● TO DO:
The required output is the exact run of lines below that opens at the line with "Application Development Services (190, 2260)" and closes at the line with "Engineering & Applications (493, 2231)".

Saved entries
◆ ◆ ◆

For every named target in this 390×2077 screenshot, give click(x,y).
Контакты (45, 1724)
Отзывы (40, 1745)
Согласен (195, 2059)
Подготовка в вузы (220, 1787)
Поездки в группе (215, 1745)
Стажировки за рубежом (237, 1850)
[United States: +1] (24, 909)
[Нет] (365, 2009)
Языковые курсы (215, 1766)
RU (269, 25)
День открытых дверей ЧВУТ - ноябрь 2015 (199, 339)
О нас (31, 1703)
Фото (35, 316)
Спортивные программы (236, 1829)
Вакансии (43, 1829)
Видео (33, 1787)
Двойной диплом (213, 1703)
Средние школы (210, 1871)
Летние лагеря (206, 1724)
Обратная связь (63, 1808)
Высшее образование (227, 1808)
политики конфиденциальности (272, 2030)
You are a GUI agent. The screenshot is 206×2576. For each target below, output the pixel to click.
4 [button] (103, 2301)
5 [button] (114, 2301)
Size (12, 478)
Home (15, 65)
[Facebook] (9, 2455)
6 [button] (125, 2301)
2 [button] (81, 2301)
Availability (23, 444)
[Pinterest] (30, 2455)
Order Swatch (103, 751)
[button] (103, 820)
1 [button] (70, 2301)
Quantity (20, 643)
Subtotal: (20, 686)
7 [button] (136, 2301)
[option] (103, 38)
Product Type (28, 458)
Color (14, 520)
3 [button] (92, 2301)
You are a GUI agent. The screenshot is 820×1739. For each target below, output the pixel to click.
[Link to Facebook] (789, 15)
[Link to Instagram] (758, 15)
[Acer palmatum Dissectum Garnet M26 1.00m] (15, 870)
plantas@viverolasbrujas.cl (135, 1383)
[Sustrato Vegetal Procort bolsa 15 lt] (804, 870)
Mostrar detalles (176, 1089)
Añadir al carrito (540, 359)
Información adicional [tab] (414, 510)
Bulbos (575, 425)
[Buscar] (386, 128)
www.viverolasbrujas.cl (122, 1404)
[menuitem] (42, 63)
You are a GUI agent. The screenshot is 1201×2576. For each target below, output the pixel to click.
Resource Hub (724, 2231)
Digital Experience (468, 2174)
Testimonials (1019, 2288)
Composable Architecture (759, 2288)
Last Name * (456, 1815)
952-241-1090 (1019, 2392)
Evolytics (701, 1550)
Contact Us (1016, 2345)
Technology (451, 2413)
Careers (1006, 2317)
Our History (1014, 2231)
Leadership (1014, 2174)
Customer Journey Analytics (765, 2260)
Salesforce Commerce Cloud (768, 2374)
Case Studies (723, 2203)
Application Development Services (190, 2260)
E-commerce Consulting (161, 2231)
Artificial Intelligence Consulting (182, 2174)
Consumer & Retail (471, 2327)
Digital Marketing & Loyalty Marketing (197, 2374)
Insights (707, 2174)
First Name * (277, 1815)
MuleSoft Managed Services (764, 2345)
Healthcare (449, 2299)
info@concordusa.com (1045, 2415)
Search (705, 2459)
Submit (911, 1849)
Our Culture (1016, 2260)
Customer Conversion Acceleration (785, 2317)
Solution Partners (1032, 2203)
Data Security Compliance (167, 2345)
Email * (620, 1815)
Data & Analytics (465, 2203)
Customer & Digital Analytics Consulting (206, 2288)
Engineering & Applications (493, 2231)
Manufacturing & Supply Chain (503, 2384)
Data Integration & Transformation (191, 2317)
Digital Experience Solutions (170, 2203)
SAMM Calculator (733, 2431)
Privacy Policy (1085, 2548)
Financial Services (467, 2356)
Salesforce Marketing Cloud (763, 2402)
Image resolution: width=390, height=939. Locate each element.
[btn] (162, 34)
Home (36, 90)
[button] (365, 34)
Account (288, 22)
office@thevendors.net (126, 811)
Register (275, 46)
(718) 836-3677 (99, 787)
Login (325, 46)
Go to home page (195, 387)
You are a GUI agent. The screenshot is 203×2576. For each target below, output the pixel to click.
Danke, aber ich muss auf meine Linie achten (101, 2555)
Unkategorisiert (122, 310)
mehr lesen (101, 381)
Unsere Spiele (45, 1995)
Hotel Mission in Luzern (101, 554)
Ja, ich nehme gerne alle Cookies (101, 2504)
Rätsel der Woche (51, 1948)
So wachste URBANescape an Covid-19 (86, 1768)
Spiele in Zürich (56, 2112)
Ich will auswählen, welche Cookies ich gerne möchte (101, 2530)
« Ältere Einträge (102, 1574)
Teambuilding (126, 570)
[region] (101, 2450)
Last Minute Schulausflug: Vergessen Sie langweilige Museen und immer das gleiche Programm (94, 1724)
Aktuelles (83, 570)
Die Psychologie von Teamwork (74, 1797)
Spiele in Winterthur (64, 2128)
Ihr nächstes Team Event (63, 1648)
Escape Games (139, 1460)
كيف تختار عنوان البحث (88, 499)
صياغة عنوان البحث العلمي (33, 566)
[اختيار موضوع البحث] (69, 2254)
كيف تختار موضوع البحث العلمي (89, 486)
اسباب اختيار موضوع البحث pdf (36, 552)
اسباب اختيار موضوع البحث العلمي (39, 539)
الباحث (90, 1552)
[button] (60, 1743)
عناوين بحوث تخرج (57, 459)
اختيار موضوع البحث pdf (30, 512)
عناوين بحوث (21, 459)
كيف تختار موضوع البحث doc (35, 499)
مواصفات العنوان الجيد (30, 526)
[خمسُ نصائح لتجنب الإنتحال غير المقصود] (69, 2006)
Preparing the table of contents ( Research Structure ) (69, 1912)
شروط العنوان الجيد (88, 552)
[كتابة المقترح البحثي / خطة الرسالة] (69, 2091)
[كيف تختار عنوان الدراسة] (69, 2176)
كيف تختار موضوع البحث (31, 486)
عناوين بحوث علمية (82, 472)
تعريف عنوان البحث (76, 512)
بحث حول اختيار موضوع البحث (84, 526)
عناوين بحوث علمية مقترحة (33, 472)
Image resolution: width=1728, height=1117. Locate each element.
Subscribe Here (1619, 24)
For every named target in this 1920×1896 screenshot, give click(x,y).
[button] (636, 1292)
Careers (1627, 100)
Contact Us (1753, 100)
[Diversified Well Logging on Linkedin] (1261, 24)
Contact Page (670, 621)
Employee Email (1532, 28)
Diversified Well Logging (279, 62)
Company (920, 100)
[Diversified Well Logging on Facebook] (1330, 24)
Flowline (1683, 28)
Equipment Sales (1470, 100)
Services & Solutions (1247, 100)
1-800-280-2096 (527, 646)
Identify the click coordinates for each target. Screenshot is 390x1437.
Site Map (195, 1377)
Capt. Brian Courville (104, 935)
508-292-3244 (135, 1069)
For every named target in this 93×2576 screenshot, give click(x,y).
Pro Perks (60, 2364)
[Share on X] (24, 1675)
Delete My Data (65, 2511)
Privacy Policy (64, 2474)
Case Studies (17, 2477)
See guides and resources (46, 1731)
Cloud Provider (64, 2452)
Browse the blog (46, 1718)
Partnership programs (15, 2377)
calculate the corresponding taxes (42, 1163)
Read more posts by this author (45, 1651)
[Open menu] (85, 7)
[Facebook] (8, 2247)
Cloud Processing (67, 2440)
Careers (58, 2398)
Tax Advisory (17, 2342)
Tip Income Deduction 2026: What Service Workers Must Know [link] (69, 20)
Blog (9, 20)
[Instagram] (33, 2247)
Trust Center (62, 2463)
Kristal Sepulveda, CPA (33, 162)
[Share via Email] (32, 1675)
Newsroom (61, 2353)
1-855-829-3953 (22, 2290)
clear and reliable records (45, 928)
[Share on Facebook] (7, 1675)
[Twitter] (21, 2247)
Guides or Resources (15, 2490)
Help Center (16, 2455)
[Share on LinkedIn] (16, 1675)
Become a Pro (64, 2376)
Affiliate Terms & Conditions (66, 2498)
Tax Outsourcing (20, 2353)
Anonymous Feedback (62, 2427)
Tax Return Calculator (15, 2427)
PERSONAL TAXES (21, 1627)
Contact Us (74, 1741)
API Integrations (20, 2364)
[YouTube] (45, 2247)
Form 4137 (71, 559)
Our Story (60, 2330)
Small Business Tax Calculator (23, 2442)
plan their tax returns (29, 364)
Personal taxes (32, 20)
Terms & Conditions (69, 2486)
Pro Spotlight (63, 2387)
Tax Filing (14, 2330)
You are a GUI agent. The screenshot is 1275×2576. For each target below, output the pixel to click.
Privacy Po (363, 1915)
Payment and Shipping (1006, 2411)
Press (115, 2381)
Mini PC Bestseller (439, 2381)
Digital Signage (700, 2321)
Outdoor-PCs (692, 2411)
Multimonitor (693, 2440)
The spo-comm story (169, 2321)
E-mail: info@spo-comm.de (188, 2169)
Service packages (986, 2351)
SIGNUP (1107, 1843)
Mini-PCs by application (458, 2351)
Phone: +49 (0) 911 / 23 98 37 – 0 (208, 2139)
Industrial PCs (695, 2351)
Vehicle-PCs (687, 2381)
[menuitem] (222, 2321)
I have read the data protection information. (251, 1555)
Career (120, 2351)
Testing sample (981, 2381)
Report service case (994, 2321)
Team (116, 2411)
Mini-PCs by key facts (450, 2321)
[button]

◆ ◆ ◆

● EXERCISE ANSWER:
Application Development Services (190, 2260)
E-commerce Consulting (161, 2231)
Artificial Intelligence Consulting (182, 2174)
Consumer & Retail (471, 2327)
Digital Marketing & Loyalty Marketing (197, 2374)
Insights (707, 2174)
First Name * (277, 1815)
MuleSoft Managed Services (764, 2345)
Healthcare (449, 2299)
info@concordusa.com (1045, 2415)
Search (705, 2459)
Submit (911, 1849)
Our Culture (1016, 2260)
Customer Conversion Acceleration (785, 2317)
Solution Partners (1032, 2203)
Data Security Compliance (167, 2345)
Email * (620, 1815)
Data & Analytics (465, 2203)
Customer & Digital Analytics Consulting (206, 2288)
Engineering & Applications (493, 2231)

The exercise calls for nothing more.